Почему-то Анне мнилось, что Николай со своим приходом обратно в родную семью уже не наладит в ней добрых семейных отношений – все разваливалось стихийно, все больно гонористые – нет никакого сладу. И она очень зримо представляла по нему же его набычившегося, смотрящего исподлобья сына Григория (каков пень, таковы и отростки). Тот начисто отчуждился от отца – был с росшей обидой на всех родственников, не понимавших его; а на отца – за то, что будто мать заел, преждевременно свел в могилу (и привел мачеху – Большую Марью) своим эгоизмом и жестокостью.
И это-то когда-то было характерным и в Николае. Ничего не скажешь.
– Значит, сейчас все вы тут, у Аполлинарии притулились? – сказал он.
– Всерьез, нет ли, сказал мне солдат один: дома таким, как я, лишенцам, возводит Советская власть, – поделилась новостью Анна. – Ты не слышал: верно ли? Уж хотя б хибарочку какую-нибудь в одно окошко – и то было б ладно покамест.
XII
Жизнь на земле особенна и прекрасна особым к земле отношением. Оно может быть единственным в своем роде. Хочешь – не хочешь, а так. Истина очевидна: та, что земледельцу для того, чтобы сначала обеспечить хотя бы приемлемый мало-мальски урожай зерновых и иных культур, нужно удобрить, вспахать, взбороновать землю, посеять и посадить в нее что нужно, поливать, пропалывать, опять и опять рыхлить пашню, окучивать и пр. и потом успеть снять выращенный урожай, т. е. управлять хорошо (точно также со скотом и птицей), в отпущенные природой сжатые сроки, а не тогда, когда ему захочется, что, естественно, требует его полнейшей самоотдачи делу. Чем больше и лучше он делает, тем лучше будут результаты. Иначе немыслимо жить и работать в деревне. Ведь само собою ничто не уродится в поле, достигается лишь высоким трудолюбием.
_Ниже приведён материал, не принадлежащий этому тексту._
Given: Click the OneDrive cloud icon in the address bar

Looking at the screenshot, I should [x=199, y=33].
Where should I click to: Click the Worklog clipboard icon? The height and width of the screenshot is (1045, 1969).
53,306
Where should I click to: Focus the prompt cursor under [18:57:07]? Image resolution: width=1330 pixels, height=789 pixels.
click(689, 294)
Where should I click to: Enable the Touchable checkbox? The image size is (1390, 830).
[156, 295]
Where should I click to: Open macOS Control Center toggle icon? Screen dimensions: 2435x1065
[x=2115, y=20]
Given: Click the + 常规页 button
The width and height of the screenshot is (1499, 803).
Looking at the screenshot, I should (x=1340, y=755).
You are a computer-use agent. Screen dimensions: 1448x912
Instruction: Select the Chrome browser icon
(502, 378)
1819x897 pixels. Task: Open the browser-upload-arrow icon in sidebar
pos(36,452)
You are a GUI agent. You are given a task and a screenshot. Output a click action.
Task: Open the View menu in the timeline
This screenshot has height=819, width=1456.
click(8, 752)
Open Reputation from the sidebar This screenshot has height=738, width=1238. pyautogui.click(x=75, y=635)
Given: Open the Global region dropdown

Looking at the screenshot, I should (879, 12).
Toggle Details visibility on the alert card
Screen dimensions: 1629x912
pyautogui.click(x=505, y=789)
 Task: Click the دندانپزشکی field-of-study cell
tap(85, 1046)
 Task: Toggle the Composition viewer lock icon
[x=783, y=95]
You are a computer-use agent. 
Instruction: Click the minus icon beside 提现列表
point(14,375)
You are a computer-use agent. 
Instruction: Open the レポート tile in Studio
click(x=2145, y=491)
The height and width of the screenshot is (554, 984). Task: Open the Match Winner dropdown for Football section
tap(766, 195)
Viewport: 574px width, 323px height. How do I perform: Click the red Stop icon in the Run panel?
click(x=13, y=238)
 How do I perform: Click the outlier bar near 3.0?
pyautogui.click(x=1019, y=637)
Если, конечно, не загадится земля человеком по невежеству переоценки своей разумной деятельности – не погубит он плодоносность почв и вод…
Прежде хозяйство крестьянское ли, колхозное ли тем и держалось, что было заведено – и так передавалось уже из поколения в поколение с молоком, что говорится, матери: как Анна потом и дети ее, около ли дома, для дома ли, рядом с большими; так с малолетства поощрялось приобретение навыков трудолюбия, закладывались зерна целесообразного хозяйствования. Таким образом и родители уже с детства своего ребенка видели, будет в нем толк какой и на что тут можно рассчитывать. Это – вполне нормальное явление.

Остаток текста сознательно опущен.